Il se fait ainsi l’écho d’un cri de colère de Jean Paul II à Agrigente, également dans cette île du sud de l’Italie, en mai 1993, quand le pape polonais avait demandé aux mafieux de Cosa Nostra de «se convertir». Les parrains siciliens avaient répondu deux mois plus tard par des attentats contre deux églises romaines.

Le pape François a aussi intimé samedi aux Siciliens d’agir, sans tout attendre de la société, sans fuir leurs propres responsabilités. «Aujourd’hui, choisissons-nous aussi une belle vie !», a-t-il dit.

La messe était consacrée samedi au prêtre des pauvres Giuseppe Puglisi, surnommé le «premier martyr de Cosa Nostra», qui avait été tué sur ordre de cette mafia sicilienne d’une balle dans la nuque le 15 septembre 1993, jour de ses 56 ans. 

Il était alors chargé depuis deux ans de la paroisse du quartier Brancaccio, dans la banlieue de Palerme, où il tentait par son engagement social d’arracher les jeunes à l’emprise de la drogue. Au grand dam des parrains du quartier.

«Je vous attendais», aurait-il dit, avec un sourire, avant de mourir sur le seuil du modeste immeuble où il était né.

Son assassinat était survenu dans un pays était encore traumatisé par les attentats qui venaient de coûter la vie aux juges antimafia Giovanni Falcone et Paolo Borsellino.

Le prêtre «ne vivait pas pour se montrer, ne vivait pas d’appels antimafia, au contraire il se contentait de ne rien faire de mal, mais de semer le bien, tant de bien», s’est exclamé  le pape samedi à Palerme. «Don Pino savait ce qu’il risquait, mais il savait surtout que le vrai danger dans la vie est de ne pas prendre de risques et de vivoter», a-t-il estimé.

En 2012, Benoît XVI l’a reconnu «martyr» (tué par «haine de la foi») et en mai 2013, Don Pino avait été béatifié à Palerme.

Depuis son élection, François s’est attaqué frontalement aux mafieux, souvent pratiquants et bienfaiteurs des paroisses.

Dans la catholique Naples, le fief de la Camorra, il avait condamné en 2015 les organisations qui «exploitent et corrompent les jeunes, les pauvres et les défavorisés». 

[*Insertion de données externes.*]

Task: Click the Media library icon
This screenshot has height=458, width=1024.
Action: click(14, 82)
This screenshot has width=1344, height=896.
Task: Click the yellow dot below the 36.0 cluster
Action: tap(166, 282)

«Comme un animal mort pue, la corruption pue, la société corrompue pue et un chrétien qui fait entrer en lui la corruption pue», avait-il lancé dans la banlieue misérable de Scampia, gangrénée par la Camorra, après avoir parcouru la ville en papamobile découverte sur 25 km.

Excommunier les mafieux

En Calabre, dix mois plus tôt, il avait appelé les catholiques à «combattre» l’ultra-puissante ‘Ndrangheta. 

«Ceux qui dans leur vie ont choisi cette voie du mal, comme les mafieux, ne sont pas en communion avec Dieu, ils sont excommuniés», avait-il même déclaré, salué par un tonnerre d’applaudissements de 100 000 personnes.

L’excommunication est la peine plus sévère envisagée par l’Eglise catholique à l’encontre de ses membres.

Des évêques locaux ont déjà excommunié des mafieux, mais le Vatican envisage de se doter d’un document juridique d’une valeur universelle pour excommunier les mafieux, quel que soit leur pays d’appartenance.

Les relations entre l’Eglise et le crime organisé en Italie ont été souvent ambigües : patronage de processions religieuses par des mafieux, liens ou tentatives d’influencer des prélats, achat dans le passé de biens immobiliers du Vatican…

Dans le sud de l’Italie, des processions marquent encore parfois l’arrêt devant la maison d’un chef de clan local. Mais désormais ces pratiques sont davantage dénoncées.

Début 2017, l’évêque de Monreale, près de Palerme, s’était ainsi insurgé en apprenant que le fils en liberté conditionnelle de Totò Riina (le chef le plus sanguinaire de Cosa Nostra, mort en novembre 2017) avait pu prendre part à un baptême catholique en tant que… parrain.